Tuesday, January 07, 2003

North Korea Threatens War

So North Korea says sanctions means war? Hmm, and I thought they only wanted nukes to deter us from attacking? But if they attack now, they have maybe one or two nukes. Would they use them? One on South Korea and one on Japan for spite? And then we would have all the excuse we need to flatten the north’s military and nuclear infrastructure with nuclear retaliation?

Sounds to me like they are bluffing. And if not, better they should attack prematurely than when they have a lot more nukes.

And it does amaze me that they think have a right to have us give them stuff. And then do what they wanted to anyway. But I wasn’t aware that we were going to blockade them. I thought we were just going to stop helping them and pressure others to stop helping them. That’s a tad different from an act of war. Let them buy all the food and oil they want. We just shouldn’t be giving it away. Maybe that will cut into their military readiness.

Former Defense Secretary Cohen says correctly that this is a crisis regardless of what the administration says. He also believes that since war is not wise and withdrawal is not wise (I concur in both judgments), at some point concessions will be necessary. It depends on what he means by concessions. If he means pay the blackmail—heck no. If he means that we should be able to give something in return for something substantial and of higher value to us, then sure. But let’s remember who we are dealing with here. North Korea’s track record is awful.
Yet David Ignatius says that the president made a mistake calling North Korea evil because we cannot possibly negotiate with evil. He says, “It's time to choose. On Korea, Bush can't be a moralist and a pragmatist at the same time.”

As I like to say when I read something like this, huh?

North Korea is evil. From nukes, to hacking our unarmed soldiers to death with axes in the DMZ, to blowing up South Korean government officials, to kidnapping civilians, to digging tunnels under the DMZ, to wearing 1950s era bad guy uniforms, these thugs qualify as evil. Yet some would have us maintain some false sort of consistency and argue we cannot deem them evil while negotiating?

Ignatius says, “Bush may still talk about North Korean leader Kim Jong Il as someone he "loathes," who "starves his people." But meanwhile, Powell continues to insist that "nobody's going to attack North Korea" and that a diplomatic solution will be found. No wonder people are confused.”

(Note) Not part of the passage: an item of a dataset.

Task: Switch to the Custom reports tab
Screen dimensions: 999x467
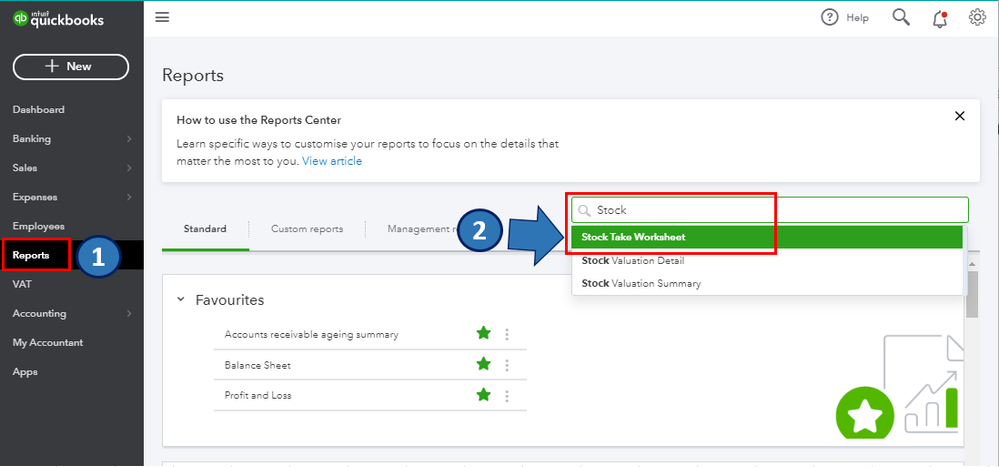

Again, huh? Who is confused? This is nonsense. Why on earth is having the moral clarity to know that a country’s rulers are evil preclude one from negotiating? Why is it considered an impossibility to refrain from invading someone because we loathe their regime? It is a false choice that we must declare them evil and destroy them or accept them as a normal country and negotiate. Did not President Reagan famously call the Soviet Union an “evil empire?” (For which he was mercilessly attacked at the time) And did not that same president negotiate with that evil state’s rulers? And did we not in the end win? I’d rather talk to the North Koreans than unleash a nuclear war. Even one in which we don’t get hit. But there is a long way to go before talking becomes paying blackmail. I think we are better armed to avoid that slippery slope if we have no delusions about who we are dealing with—one hopes that Powell will never be seen dancing with those dictators as Albright did. Drag out the talks, make the squeezing so gradual that at no point will any incremental increase seem like a reason to Pyongyang for war. (I’ve read that if you put a frog in water and raise the temperature fast, it will jump out; but if you do it slowly, it will boil to death, unaware of the peril.)

Kristoff complains that the administration is making the situation worse. He may have a point (although part of making it worse is dragging out our invasion of Iraq, a point that Kristoff would surely disagree), but our harsher talk and refusal to pay while they play did not start this crisis of North Korean noncompliance. They have been at it for years—we just called them on it last year. But remember who we will talk to and what they are. Kristoff provides one chilling fact that just reeks of “1984” when he relates:

While in North Korea years ago, I barged into as many private homes as possible, and every single one had The Speaker.

The Speaker is like a radio, but permanently on and without a choice of stations. It's the electronic umbilical cord from the Great Leader, waking citizens up each morning and putting them to bed each evening with a mix of heroic songs, denunciations of "the American war-maniacs" and tributes to Kim Jong Il, "the greatest of great men produced by heaven."

(Oops. Now North Koreans are going to wake up to hear The Speaker declare that even the imperialist reactionary New York Times has hailed the Great Leader as, quote, the greatest of great men, unquote.)

The Speaker is a reminder that North Korea is like no other country in the world today. It was eerie to interview groups of North Koreans and then hear them praise Kim Jong Il in unison, like synchronized robots[.]


Oh, and one more painful description of that gulag with a UN seat.

And by all means, finish off Iraq already. We really need to clear the decks to deal with North Korea. It is a crisis.